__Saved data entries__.
***

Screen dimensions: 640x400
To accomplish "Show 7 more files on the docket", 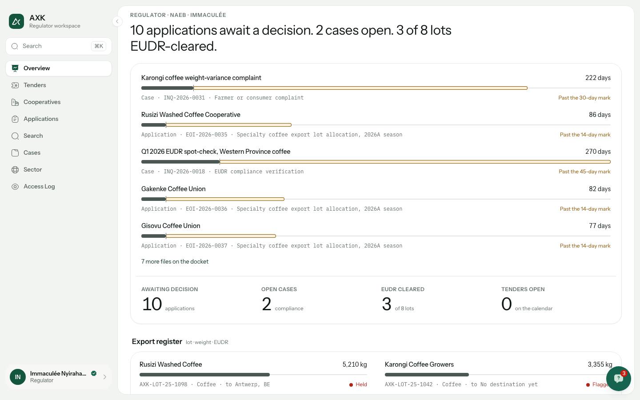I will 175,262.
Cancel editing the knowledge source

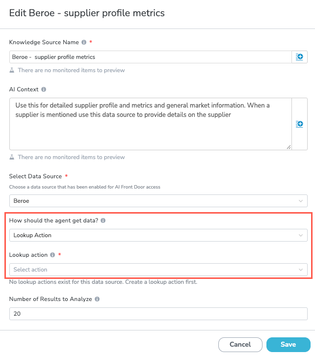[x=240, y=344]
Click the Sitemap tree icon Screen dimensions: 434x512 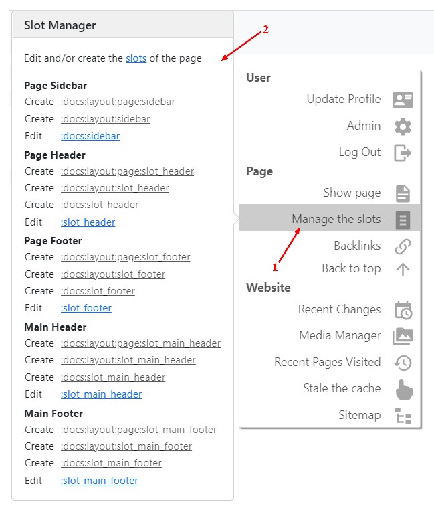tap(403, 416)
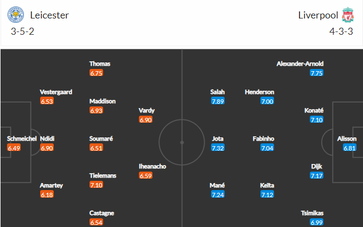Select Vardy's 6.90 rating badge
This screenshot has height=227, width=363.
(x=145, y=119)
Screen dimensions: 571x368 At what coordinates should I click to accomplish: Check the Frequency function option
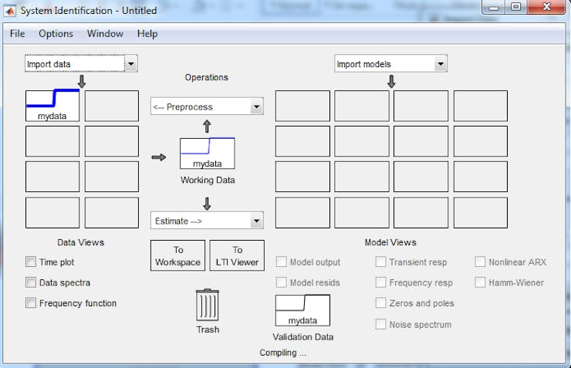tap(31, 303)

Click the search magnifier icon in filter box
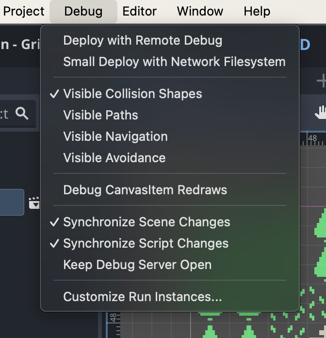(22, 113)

***

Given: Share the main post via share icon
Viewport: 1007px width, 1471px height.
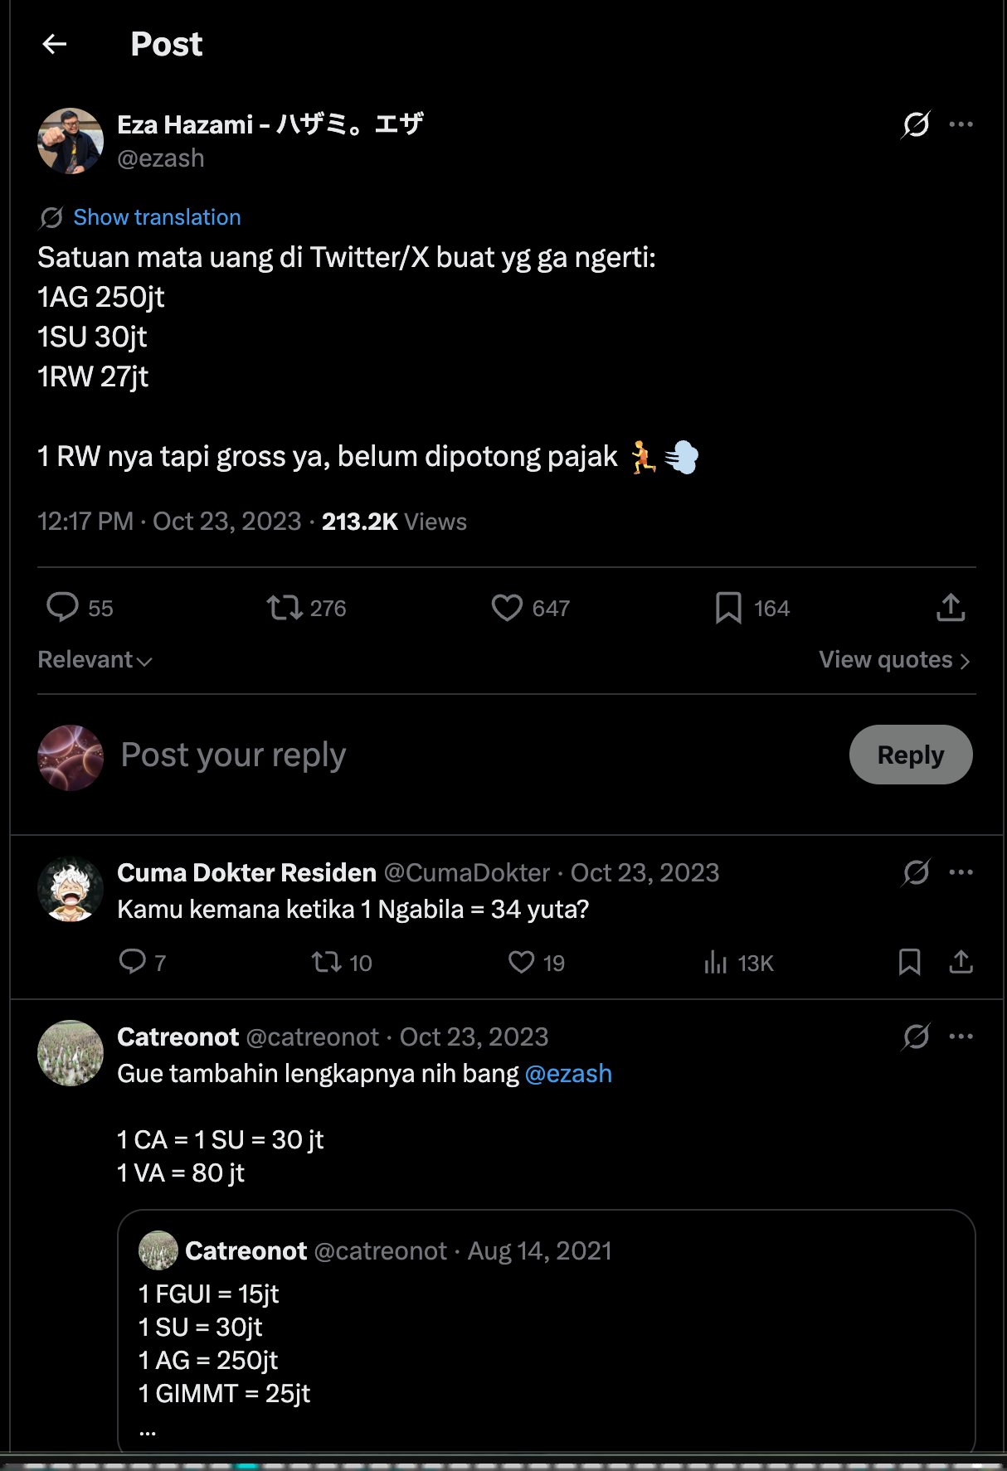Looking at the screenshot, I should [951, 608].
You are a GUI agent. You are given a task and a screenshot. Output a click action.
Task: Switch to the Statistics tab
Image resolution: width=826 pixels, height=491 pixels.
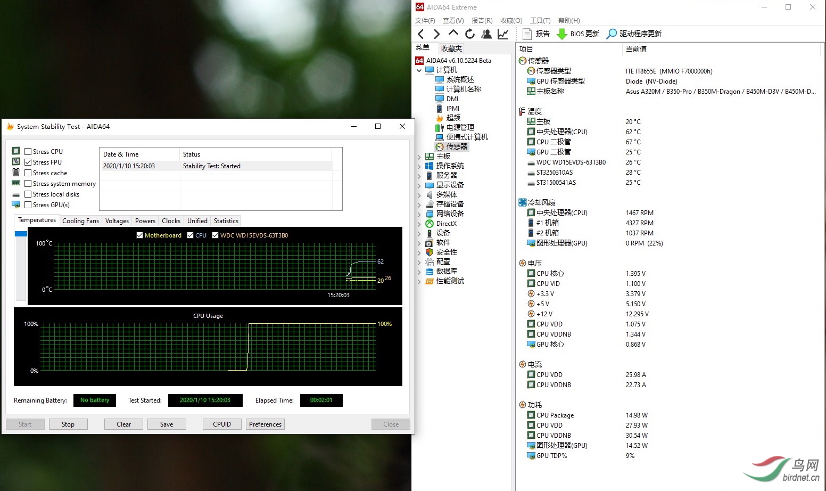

***

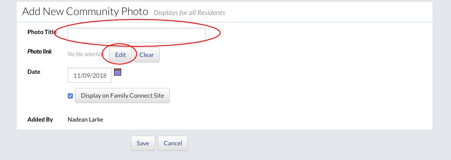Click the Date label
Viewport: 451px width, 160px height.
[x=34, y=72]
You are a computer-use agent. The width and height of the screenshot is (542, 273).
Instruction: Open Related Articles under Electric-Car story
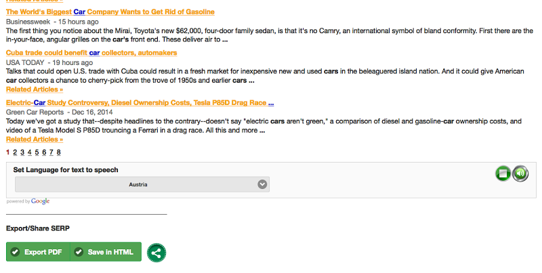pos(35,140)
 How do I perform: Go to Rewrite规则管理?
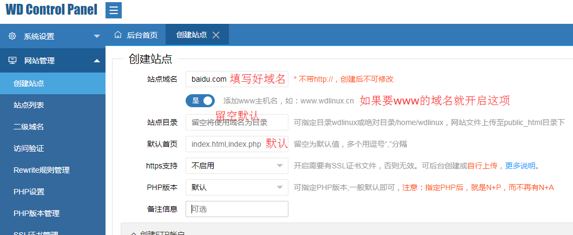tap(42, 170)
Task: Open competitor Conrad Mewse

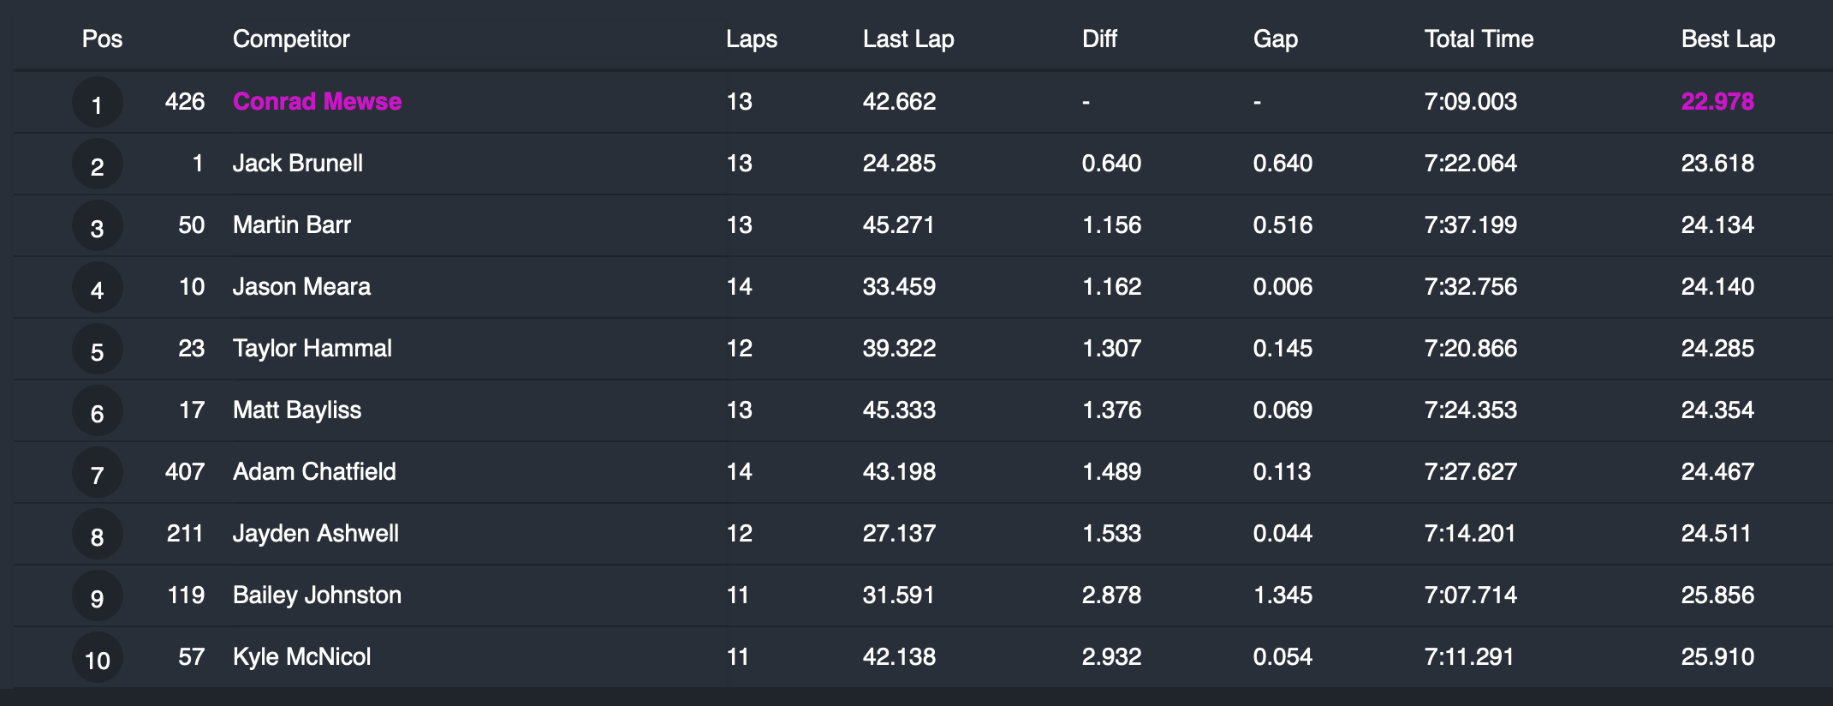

***

__TASK ITEM__.
From the line holding "Instruction: Open Related" to the line holding "Task: Open competitor Conrad Mewse", both included, retype the entries above exactly and drop the pictures.

__REPLY TO THE TASK__.
Instruction: Open Related Articles under Electric-Car story
pos(35,140)
 How do I perform: Go to Rewrite规则管理?
tap(42, 170)
Task: Open competitor Conrad Mewse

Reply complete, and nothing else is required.